Awesome
Oryon: Open-Vocabulary Object 6D Pose Estimation [CVPR2024 highlight]
🔥🔥🔥Check out the new Oryon version technical report!
This is the repository that contains source code for the Oryon website and its implementation. This work featured as highlight paper at CVPR'24.
Roadmap
- 25/06/24: New Oryon version released
- 26/03/24: Code released
- 07/12/23: Added test and train splits
- 04/12/23: Website and arxiv released
Installation
First of all, download oryon_data.zip
and pretrained_models.zip
from the release of this repository.
The first contains the ground-truth information and the specification of the image pairs used, the second contains the third-party checkpoint used in Oryon (i.e, the tokenizer and PointDSC).
Run setup.sh
to install the environment and download the external checkpoints.
Running Oryon
By default all experiments folder are created in exp_data/
.
This can be modified in the config file.
Training with default settings:
python run_train.py exp_name=baseline
Run the following to obtain results with the basic 4 configurations. By default, the last checkpoint is used.

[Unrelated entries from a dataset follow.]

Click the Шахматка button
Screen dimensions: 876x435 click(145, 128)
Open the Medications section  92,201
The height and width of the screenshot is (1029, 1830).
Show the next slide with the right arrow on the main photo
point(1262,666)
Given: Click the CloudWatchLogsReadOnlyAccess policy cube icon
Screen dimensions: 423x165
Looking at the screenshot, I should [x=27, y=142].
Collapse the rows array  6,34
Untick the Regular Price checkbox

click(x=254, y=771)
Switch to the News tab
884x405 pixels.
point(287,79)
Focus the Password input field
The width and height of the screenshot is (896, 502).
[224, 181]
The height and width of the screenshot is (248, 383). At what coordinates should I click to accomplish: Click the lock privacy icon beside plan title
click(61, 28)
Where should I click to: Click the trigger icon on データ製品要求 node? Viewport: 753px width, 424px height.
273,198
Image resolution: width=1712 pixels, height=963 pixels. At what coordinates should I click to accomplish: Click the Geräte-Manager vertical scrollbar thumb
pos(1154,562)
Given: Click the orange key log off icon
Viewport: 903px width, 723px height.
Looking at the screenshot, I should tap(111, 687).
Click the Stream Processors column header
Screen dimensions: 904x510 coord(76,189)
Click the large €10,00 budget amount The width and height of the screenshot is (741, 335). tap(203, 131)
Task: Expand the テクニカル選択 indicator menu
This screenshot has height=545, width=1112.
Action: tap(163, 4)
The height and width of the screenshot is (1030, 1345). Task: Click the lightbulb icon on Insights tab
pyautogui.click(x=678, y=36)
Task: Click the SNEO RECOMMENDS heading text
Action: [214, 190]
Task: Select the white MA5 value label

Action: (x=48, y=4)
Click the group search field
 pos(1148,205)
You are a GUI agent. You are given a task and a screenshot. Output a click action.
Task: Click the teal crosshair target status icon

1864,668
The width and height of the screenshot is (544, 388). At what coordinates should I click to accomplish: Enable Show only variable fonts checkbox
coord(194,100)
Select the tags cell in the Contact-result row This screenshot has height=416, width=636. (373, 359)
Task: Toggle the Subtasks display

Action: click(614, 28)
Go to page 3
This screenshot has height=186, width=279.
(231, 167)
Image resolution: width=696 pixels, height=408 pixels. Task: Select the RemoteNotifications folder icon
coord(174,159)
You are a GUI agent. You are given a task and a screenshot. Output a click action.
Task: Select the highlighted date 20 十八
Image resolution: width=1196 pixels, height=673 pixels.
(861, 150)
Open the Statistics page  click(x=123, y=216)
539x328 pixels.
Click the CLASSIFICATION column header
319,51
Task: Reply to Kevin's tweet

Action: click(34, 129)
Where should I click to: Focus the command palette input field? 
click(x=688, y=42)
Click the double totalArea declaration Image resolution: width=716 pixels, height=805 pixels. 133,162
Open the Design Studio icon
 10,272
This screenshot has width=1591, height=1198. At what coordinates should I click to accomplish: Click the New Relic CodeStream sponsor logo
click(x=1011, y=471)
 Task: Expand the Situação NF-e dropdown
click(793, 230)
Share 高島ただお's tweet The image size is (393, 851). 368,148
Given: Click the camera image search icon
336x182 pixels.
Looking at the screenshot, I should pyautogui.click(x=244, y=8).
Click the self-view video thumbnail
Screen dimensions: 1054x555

python run_test.py -cp exp_data/baseline/ dataset.test.name=nocs test.mask=predicted
python run_test.py -cp exp_data/baseline/ dataset.test.name=nocs test.mask=oracle
python run_test.py -cp exp_data/baseline/ dataset.test.name=toyl test.mask=predicted
python run_test.py -cp exp_data/baseline/ dataset.test.name=toyl test.mask=oracle
Dataset preparation
Our data is based on three publicly available datasets:
- REAL275, used for test. We sample from the real test partition.
- Toyota-Light (TOYL), used for test. We sample from real the test partition from the BOP challenge.
- ShapeNet6D (SN6D), used for training. Note that SN6D itself does not provide textual annotations, but it uses object models from ShapeNetSem, which do provide object names and synsets for each object model.
We sample scenes from each dataset to build the training and testing partition (20000 image pairs for SN6D and 2000 for REAL275 and TOYL), and report in the following folder the scene ids and image ids used for each partition.
REAL275 (referred as NOCS)
From the repository download the test ground-truth, the object models and the data of the real_test
partition. This should result in three files: obj_models.zip
, gts.zip
and real_test.zip
Run the prepare_nocs.sh
script to unzip and run the preprocessing.
By default this will create the nocs
folder in data
, and can be changed by modifying the above script.
Toyota-Light
Download the object models and the test partition from the official BOP website:
wget https://bop.felk.cvut.cz/media/data/bop_datasets/tyol_models.zip
wget https://bop.felk.cvut.cz/media/data/bop_datasets/tyol_test_bop19.zip
Run the prepare_toyl.sh
script to unzip and run the preprocessing.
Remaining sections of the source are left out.